**Job**
Please rewrite the data below, replacing every occurrence of "GUI agent" with "screen agent" and leaving everything else unchanged.

— START Dataset rows —

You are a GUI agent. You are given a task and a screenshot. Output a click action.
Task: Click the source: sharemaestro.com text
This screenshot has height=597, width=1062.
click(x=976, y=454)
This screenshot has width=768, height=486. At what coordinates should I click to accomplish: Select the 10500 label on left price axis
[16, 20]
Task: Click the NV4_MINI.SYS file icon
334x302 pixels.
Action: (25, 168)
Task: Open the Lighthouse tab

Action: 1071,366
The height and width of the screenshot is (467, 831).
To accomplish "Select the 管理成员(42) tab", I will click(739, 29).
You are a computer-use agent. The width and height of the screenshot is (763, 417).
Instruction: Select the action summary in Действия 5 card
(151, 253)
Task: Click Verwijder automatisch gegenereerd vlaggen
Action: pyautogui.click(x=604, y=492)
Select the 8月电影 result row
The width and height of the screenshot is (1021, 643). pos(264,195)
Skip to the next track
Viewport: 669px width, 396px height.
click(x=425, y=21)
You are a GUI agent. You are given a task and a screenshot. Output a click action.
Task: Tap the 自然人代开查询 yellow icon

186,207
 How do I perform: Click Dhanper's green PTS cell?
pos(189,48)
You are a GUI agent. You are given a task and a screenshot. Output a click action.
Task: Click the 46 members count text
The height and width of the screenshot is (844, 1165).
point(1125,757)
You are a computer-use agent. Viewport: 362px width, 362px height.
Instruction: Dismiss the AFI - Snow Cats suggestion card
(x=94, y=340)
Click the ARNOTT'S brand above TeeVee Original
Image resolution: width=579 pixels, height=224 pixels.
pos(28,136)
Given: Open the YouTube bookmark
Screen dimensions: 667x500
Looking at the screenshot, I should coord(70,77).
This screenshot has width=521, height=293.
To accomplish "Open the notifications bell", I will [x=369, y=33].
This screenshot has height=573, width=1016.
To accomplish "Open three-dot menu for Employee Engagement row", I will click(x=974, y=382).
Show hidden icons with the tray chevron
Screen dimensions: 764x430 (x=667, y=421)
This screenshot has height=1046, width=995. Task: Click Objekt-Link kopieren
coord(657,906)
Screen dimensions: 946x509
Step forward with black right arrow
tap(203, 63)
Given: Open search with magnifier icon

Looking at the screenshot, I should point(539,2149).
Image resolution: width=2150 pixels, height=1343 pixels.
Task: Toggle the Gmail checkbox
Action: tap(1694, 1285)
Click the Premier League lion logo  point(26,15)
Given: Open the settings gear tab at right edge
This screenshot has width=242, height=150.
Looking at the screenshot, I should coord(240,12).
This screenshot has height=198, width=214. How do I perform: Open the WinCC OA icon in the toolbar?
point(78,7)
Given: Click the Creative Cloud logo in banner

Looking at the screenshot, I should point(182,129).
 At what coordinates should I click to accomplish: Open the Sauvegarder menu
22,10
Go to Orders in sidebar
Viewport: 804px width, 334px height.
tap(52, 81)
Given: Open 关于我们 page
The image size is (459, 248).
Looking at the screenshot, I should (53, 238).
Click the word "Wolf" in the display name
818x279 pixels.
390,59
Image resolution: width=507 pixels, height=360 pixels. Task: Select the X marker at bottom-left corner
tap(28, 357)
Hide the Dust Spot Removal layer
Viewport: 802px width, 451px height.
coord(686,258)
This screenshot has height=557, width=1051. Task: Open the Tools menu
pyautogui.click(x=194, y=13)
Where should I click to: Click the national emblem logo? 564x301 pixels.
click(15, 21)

— END Dataset rows —

**Reply to the task**
You are a screen agent. You are given a task and a screenshot. Output a click action.
Task: Click the source: sharemaestro.com text
This screenshot has height=597, width=1062.
click(x=976, y=454)
This screenshot has width=768, height=486. At what coordinates should I click to accomplish: Select the 10500 label on left price axis
[16, 20]
Task: Click the NV4_MINI.SYS file icon
334x302 pixels.
Action: (25, 168)
Task: Open the Lighthouse tab

Action: 1071,366
The height and width of the screenshot is (467, 831).
To accomplish "Select the 管理成员(42) tab", I will click(739, 29).
You are a computer-use agent. The width and height of the screenshot is (763, 417).
Instruction: Select the action summary in Действия 5 card
(151, 253)
Task: Click Verwijder automatisch gegenereerd vlaggen
Action: pyautogui.click(x=604, y=492)
Select the 8月电影 result row
The width and height of the screenshot is (1021, 643). pos(264,195)
Skip to the next track
Viewport: 669px width, 396px height.
click(x=425, y=21)
You are a screen agent. You are given a task and a screenshot. Output a click action.
Task: Tap the 自然人代开查询 yellow icon

186,207
 How do I perform: Click Dhanper's green PTS cell?
pos(189,48)
You are a screen agent. You are given a task and a screenshot. Output a click action.
Task: Click the 46 members count text
The height and width of the screenshot is (844, 1165).
point(1125,757)
You are a computer-use agent. Viewport: 362px width, 362px height.
Instruction: Dismiss the AFI - Snow Cats suggestion card
(x=94, y=340)
Click the ARNOTT'S brand above TeeVee Original
Image resolution: width=579 pixels, height=224 pixels.
pos(28,136)
Given: Open the YouTube bookmark
Screen dimensions: 667x500
Looking at the screenshot, I should coord(70,77).
This screenshot has width=521, height=293.
To accomplish "Open the notifications bell", I will [x=369, y=33].
This screenshot has height=573, width=1016.
To accomplish "Open three-dot menu for Employee Engagement row", I will click(x=974, y=382).
Show hidden icons with the tray chevron
Screen dimensions: 764x430 (x=667, y=421)
This screenshot has height=1046, width=995. Task: Click Objekt-Link kopieren
coord(657,906)
Screen dimensions: 946x509
Step forward with black right arrow
tap(203, 63)
Given: Open search with magnifier icon

Looking at the screenshot, I should point(539,2149).
Image resolution: width=2150 pixels, height=1343 pixels.
Task: Toggle the Gmail checkbox
Action: tap(1694, 1285)
Click the Premier League lion logo  point(26,15)
Given: Open the settings gear tab at right edge
This screenshot has width=242, height=150.
Looking at the screenshot, I should coord(240,12).
This screenshot has height=198, width=214. How do I perform: Open the WinCC OA icon in the toolbar?
point(78,7)
Given: Click the Creative Cloud logo in banner

Looking at the screenshot, I should point(182,129).
 At what coordinates should I click to accomplish: Open the Sauvegarder menu
22,10
Go to Orders in sidebar
Viewport: 804px width, 334px height.
tap(52, 81)
Given: Open 关于我们 page
The image size is (459, 248).
Looking at the screenshot, I should (53, 238).
Click the word "Wolf" in the display name
818x279 pixels.
390,59
Image resolution: width=507 pixels, height=360 pixels. Task: Select the X marker at bottom-left corner
tap(28, 357)
Hide the Dust Spot Removal layer
Viewport: 802px width, 451px height.
coord(686,258)
This screenshot has height=557, width=1051. Task: Open the Tools menu
pyautogui.click(x=194, y=13)
Where should I click to: Click the national emblem logo? 564x301 pixels.
click(15, 21)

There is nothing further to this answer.